» Task goal: Pictures stay out of the copy. Transcribe exactly, and only, the line with "Task: Click the running man debug icon" through the last line of the entries below.

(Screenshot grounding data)
###
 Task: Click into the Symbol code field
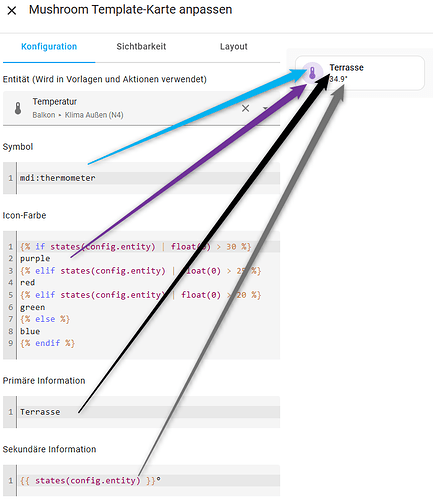click(x=148, y=178)
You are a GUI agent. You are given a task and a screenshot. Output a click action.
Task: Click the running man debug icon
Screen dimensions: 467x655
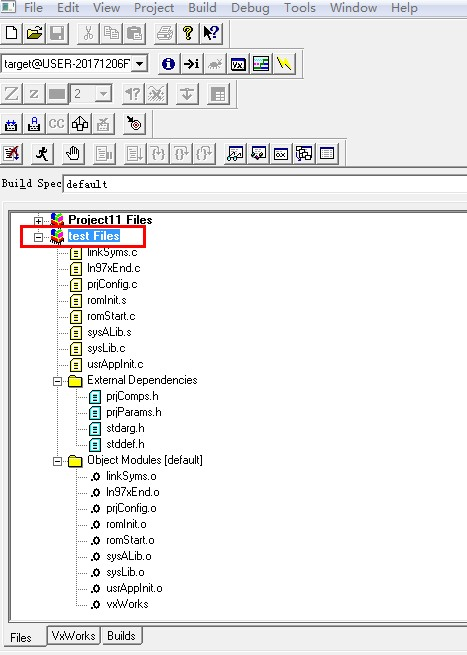point(42,154)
###
» Response:
Task: Click the running man debug icon
Screen dimensions: 467x655
point(42,154)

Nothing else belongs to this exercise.